- _To do_
Complete, exact copies of all entries are needed.

= Beginning of Section =

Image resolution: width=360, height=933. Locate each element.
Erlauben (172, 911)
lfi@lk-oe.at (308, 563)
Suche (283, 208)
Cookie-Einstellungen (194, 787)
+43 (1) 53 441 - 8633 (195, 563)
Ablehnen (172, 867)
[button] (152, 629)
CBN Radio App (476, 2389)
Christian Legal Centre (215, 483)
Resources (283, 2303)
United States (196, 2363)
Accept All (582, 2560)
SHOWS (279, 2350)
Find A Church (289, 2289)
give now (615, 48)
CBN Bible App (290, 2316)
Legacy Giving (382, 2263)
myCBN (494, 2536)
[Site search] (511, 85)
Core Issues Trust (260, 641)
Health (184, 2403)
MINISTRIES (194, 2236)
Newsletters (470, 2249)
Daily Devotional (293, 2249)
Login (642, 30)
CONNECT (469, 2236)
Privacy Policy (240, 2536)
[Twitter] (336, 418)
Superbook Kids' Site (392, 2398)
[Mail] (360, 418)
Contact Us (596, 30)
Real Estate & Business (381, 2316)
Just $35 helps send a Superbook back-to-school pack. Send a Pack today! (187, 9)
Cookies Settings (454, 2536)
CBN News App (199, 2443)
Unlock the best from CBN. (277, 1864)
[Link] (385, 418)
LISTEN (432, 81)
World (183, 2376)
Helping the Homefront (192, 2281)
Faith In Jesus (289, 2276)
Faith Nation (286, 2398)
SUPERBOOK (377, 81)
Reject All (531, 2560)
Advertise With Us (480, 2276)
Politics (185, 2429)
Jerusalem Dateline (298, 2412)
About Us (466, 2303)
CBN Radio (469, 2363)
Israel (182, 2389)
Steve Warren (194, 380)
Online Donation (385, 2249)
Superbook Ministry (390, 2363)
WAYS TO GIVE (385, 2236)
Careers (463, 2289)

= End of Section =

- _Exercise result_
Image resolution: width=360, height=933. Locate each element.
Erlauben (172, 911)
lfi@lk-oe.at (308, 563)
Suche (283, 208)
Cookie-Einstellungen (194, 787)
+43 (1) 53 441 - 8633 (195, 563)
Ablehnen (172, 867)
[button] (152, 629)
CBN Radio App (476, 2389)
Christian Legal Centre (215, 483)
Resources (283, 2303)
United States (196, 2363)
Accept All (582, 2560)
SHOWS (279, 2350)
Find A Church (289, 2289)
give now (615, 48)
CBN Bible App (290, 2316)
Legacy Giving (382, 2263)
myCBN (494, 2536)
[Site search] (511, 85)
Core Issues Trust (260, 641)
Health (184, 2403)
MINISTRIES (194, 2236)
Newsletters (470, 2249)
Daily Devotional (293, 2249)
Login (642, 30)
CONNECT (469, 2236)
Privacy Policy (240, 2536)
[Twitter] (336, 418)
Superbook Kids' Site (392, 2398)
[Mail] (360, 418)
Contact Us (596, 30)
Real Estate & Business (381, 2316)
Just $35 helps send a Superbook back-to-school pack. Send a Pack today! (187, 9)
Cookies Settings (454, 2536)
CBN News App (199, 2443)
Unlock the best from CBN. (277, 1864)
[Link] (385, 418)
LISTEN (432, 81)
World (183, 2376)
Helping the Homefront (192, 2281)
Faith In Jesus (289, 2276)
Faith Nation (286, 2398)
SUPERBOOK (377, 81)
Reject All (531, 2560)
Advertise With Us (480, 2276)
Politics (185, 2429)
Jerusalem Dateline (298, 2412)
About Us (466, 2303)
CBN Radio (469, 2363)
Israel (182, 2389)
Steve Warren (194, 380)
Online Donation (385, 2249)
Superbook Ministry (390, 2363)
WAYS TO GIVE (385, 2236)
Careers (463, 2289)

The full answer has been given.